* What to work on *
Between the line containing "Auswahl akzeptieren (187, 2348)" and the line containing "About Us (299, 1943)" lies a run of lines; give that run again exactly, with both of those lines, and nothing else from the entries below.

Dataset entries:

——

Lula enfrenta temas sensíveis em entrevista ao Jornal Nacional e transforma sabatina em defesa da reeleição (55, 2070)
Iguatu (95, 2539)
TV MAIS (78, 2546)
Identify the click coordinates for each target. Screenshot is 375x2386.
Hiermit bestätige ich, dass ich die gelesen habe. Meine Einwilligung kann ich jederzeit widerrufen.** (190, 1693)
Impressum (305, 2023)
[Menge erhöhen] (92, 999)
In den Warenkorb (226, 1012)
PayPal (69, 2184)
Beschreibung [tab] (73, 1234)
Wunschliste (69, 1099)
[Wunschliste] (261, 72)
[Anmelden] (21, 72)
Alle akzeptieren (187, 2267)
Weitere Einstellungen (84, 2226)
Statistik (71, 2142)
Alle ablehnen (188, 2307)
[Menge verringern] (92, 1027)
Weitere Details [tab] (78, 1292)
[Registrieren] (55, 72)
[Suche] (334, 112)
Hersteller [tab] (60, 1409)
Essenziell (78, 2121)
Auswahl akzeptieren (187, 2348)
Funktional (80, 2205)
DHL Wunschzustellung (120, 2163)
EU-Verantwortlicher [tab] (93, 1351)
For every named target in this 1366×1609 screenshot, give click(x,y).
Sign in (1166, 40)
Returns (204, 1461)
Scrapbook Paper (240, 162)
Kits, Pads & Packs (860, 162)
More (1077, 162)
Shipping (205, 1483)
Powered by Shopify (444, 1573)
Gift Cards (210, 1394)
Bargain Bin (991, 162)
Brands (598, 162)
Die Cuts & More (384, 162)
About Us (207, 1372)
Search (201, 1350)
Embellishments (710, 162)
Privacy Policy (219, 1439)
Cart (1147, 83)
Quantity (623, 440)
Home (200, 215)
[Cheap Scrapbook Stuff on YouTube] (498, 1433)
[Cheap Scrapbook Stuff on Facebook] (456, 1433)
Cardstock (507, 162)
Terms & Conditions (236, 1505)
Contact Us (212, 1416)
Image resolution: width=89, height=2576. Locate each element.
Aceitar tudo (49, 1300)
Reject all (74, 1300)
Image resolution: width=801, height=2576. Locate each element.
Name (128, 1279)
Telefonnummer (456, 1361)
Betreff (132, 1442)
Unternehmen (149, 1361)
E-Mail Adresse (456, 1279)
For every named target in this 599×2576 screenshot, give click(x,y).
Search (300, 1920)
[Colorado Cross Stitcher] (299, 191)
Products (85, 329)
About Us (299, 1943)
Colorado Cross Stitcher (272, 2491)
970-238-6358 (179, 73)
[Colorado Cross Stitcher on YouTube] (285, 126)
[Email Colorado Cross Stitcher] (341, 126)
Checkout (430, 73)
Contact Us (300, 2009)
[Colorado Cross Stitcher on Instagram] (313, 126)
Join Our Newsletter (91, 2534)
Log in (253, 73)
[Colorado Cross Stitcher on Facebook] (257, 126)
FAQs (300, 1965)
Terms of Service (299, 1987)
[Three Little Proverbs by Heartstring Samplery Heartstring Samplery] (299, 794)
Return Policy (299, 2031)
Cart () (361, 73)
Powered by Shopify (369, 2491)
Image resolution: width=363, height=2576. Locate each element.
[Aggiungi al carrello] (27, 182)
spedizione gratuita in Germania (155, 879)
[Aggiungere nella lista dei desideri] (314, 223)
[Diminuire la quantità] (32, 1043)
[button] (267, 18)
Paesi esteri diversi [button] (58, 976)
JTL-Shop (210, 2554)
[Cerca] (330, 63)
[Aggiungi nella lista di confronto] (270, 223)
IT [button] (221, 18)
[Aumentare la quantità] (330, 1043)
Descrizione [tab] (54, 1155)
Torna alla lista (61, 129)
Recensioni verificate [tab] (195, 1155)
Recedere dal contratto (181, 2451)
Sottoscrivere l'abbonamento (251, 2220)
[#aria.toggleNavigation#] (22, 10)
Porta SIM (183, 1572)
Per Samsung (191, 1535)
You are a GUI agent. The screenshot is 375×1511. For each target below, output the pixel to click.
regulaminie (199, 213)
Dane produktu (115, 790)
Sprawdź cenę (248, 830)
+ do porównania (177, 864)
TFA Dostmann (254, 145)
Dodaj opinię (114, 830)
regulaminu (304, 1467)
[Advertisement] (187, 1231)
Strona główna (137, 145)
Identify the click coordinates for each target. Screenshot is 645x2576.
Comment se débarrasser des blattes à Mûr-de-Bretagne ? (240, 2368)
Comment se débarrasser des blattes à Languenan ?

——

* Written reply *
Auswahl akzeptieren (187, 2348)
Funktional (80, 2205)
DHL Wunschzustellung (120, 2163)
EU-Verantwortlicher [tab] (93, 1351)
For every named target in this 1366×1609 screenshot, give click(x,y).
Sign in (1166, 40)
Returns (204, 1461)
Scrapbook Paper (240, 162)
Kits, Pads & Packs (860, 162)
More (1077, 162)
Shipping (205, 1483)
Powered by Shopify (444, 1573)
Gift Cards (210, 1394)
Bargain Bin (991, 162)
Brands (598, 162)
Die Cuts & More (384, 162)
About Us (207, 1372)
Search (201, 1350)
Embellishments (710, 162)
Privacy Policy (219, 1439)
Cart (1147, 83)
Quantity (623, 440)
Home (200, 215)
[Cheap Scrapbook Stuff on YouTube] (498, 1433)
[Cheap Scrapbook Stuff on Facebook] (456, 1433)
Cardstock (507, 162)
Terms & Conditions (236, 1505)
Contact Us (212, 1416)
Image resolution: width=89, height=2576. Locate each element.
Aceitar tudo (49, 1300)
Reject all (74, 1300)
Image resolution: width=801, height=2576. Locate each element.
Name (128, 1279)
Telefonnummer (456, 1361)
Betreff (132, 1442)
Unternehmen (149, 1361)
E-Mail Adresse (456, 1279)
For every named target in this 599×2576 screenshot, give click(x,y).
Search (300, 1920)
[Colorado Cross Stitcher] (299, 191)
Products (85, 329)
About Us (299, 1943)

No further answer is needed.